Global Warming: “You Can’t Negotiate With Me”
Everyone is cold inside the giant Qatar National Convention Centre where the U.N. climate summit is in its fourth day. The fossil-fuel powered air conditioning is making people cold while they work to keep me, Global Warming, from roasting the planet.
Outside, it’s actually winter and rather pleasant, if a little dusty, in this skyscraper capital of Doha. Inside, delegates from 194 states plus the European Union are ignoring me and seem to think they are in a business meeting hammering out some kind of trade deal.
You cannot negotiate with me. I will not compromise or be reasonable. I will not wait for you to come up with a perfect “win-win” solution, if such a thing even exists. I simply respond to the amount of carbon dioxide (CO2) in the atmosphere.
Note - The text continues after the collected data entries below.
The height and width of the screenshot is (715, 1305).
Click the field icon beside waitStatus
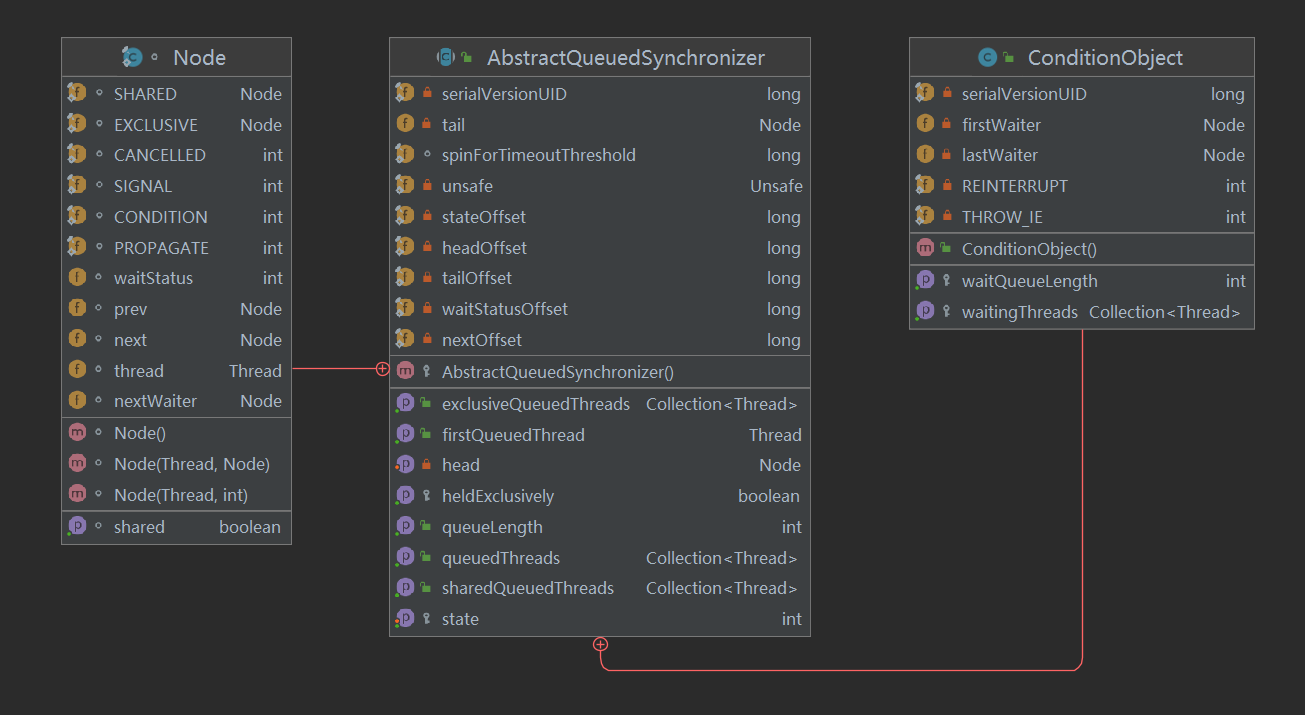coord(77,278)
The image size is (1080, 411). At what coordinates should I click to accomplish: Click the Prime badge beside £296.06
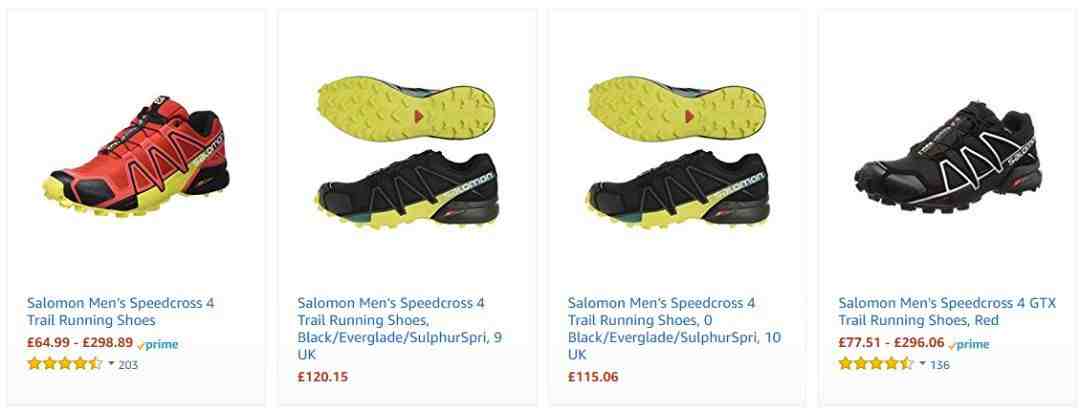(968, 344)
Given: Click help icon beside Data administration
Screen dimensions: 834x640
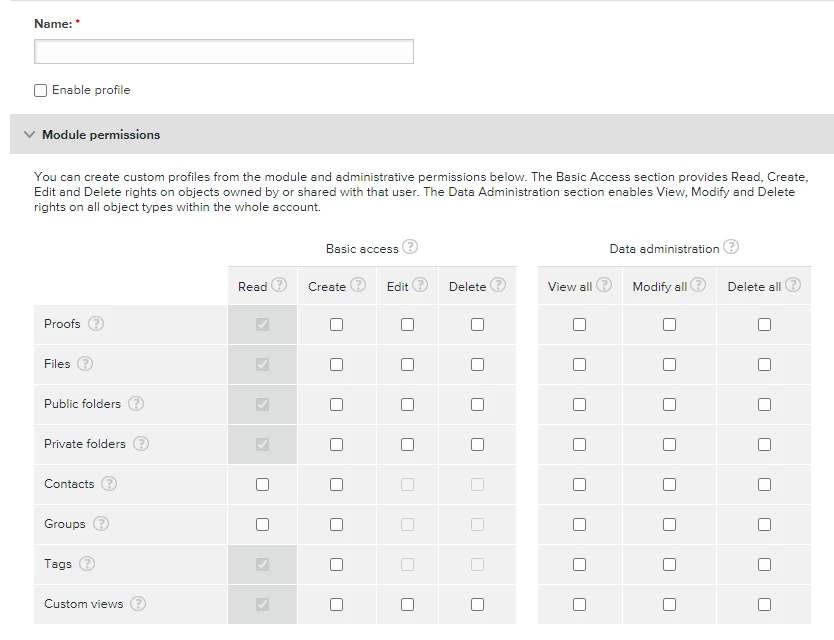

The more CO2 that’s up there from burning fossil fuels and deforestation, the hotter the planet gets. That’s it.
Humanity ought to know by now that it has its finger on the planet’s thermostat. The simple decision here in Doha is whether to continue to dial that thermostat higher or turn it down. From what I’ve seen in the past few days, you are choosing to turn up the temperature a lot higher by failing to agree on how to turn the temperature down.
This seems an odd choice. A hotter planet will be particularly bad for humans and your civilisation. You are on your way to a world that is four degrees C hotter, which means temperatures over land will be four to 10C higher. Places where you now thrive will become uninhabitable. Billions will suffer, millions will die. This apocalyptic future you are creating is less than a lifetime away. And the road to four degrees C is unlikely to be a pleasant journey.
Apparently, for most countries, political and economic considerations trump survival. Many nations are saying here in Doha that they can do no more to reduce emissions beyond their current reduction targets. Those targets are so low that even meeting them invites a four degree C world.
I find it fascinating that youth delegates who will inherit this four degree world have so little say or influence here. They are sometimes able to make a direct plea with their government officials or perhaps to a minister for urgent action. Officials assure the youth (those between 18 and 30) that they take global warming and their futures very seriously and will do what they can.
But in meeting after meeting, those assurances are forgotten during the detailed negotiations over who will do what by when and who will pay.
Youth here are using words like “betrayal” but it’s not clear who is listening. For the first time ever, Arab youth from 15 nations have organised and come to tell their delegations that “yes, we do want urgent action on climate, and we want Arab nations to take the lead.” Those delegations were apparently shocked this week to learn young Arabs take global warming so seriously. Arab countries have been feeling my impacts with record high temperatures and flooding. No part of the world has been untouched even with only a 0.8C of warming.
In the next few days, we will see if Arab nations, or any other nation, takes a lead. Meanwhile, every day another 10 million tonnes of climate-heating CO2 is pumped into atmosphere. Time is not on your side.